#### Datos proporcionados
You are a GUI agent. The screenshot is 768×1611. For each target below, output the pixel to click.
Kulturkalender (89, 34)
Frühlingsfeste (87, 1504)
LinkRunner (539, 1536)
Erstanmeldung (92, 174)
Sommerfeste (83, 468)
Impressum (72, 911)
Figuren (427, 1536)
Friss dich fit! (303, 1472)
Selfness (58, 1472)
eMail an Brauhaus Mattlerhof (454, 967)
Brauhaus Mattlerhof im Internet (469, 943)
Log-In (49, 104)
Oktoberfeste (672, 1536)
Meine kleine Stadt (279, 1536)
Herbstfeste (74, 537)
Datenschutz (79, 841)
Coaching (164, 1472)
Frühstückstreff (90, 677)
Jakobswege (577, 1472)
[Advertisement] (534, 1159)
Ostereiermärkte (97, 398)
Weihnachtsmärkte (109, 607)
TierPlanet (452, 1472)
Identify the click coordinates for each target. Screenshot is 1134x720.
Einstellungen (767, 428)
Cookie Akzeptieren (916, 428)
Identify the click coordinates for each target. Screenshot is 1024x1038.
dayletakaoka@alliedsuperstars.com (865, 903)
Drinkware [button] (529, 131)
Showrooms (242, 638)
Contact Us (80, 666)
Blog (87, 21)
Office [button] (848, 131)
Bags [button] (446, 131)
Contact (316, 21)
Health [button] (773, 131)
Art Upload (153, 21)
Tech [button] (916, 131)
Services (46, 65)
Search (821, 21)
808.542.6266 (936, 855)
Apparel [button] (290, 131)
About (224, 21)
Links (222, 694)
########
- Enunciado:
Renombra "[button]" como "[botón]" en todos los registros y reprodúcelos sin ningún otro cambio.

- Respuesta:
You are a GUI agent. The screenshot is 768×1611. For each target below, output the pixel to click.
Kulturkalender (89, 34)
Frühlingsfeste (87, 1504)
LinkRunner (539, 1536)
Erstanmeldung (92, 174)
Sommerfeste (83, 468)
Impressum (72, 911)
Figuren (427, 1536)
Friss dich fit! (303, 1472)
Selfness (58, 1472)
eMail an Brauhaus Mattlerhof (454, 967)
Brauhaus Mattlerhof im Internet (469, 943)
Log-In (49, 104)
Oktoberfeste (672, 1536)
Meine kleine Stadt (279, 1536)
Herbstfeste (74, 537)
Datenschutz (79, 841)
Coaching (164, 1472)
Frühstückstreff (90, 677)
Jakobswege (577, 1472)
[Advertisement] (534, 1159)
Ostereiermärkte (97, 398)
Weihnachtsmärkte (109, 607)
TierPlanet (452, 1472)
Identify the click coordinates for each target. Screenshot is 1134x720.
Einstellungen (767, 428)
Cookie Akzeptieren (916, 428)
Identify the click coordinates for each target. Screenshot is 1024x1038.
dayletakaoka@alliedsuperstars.com (865, 903)
Drinkware [botón] (529, 131)
Showrooms (242, 638)
Contact Us (80, 666)
Blog (87, 21)
Office [botón] (848, 131)
Bags [botón] (446, 131)
Contact (316, 21)
Health [botón] (773, 131)
Art Upload (153, 21)
Tech [botón] (916, 131)
Services (46, 65)
Search (821, 21)
808.542.6266 (936, 855)
Apparel [botón] (290, 131)
About (224, 21)
Links (222, 694)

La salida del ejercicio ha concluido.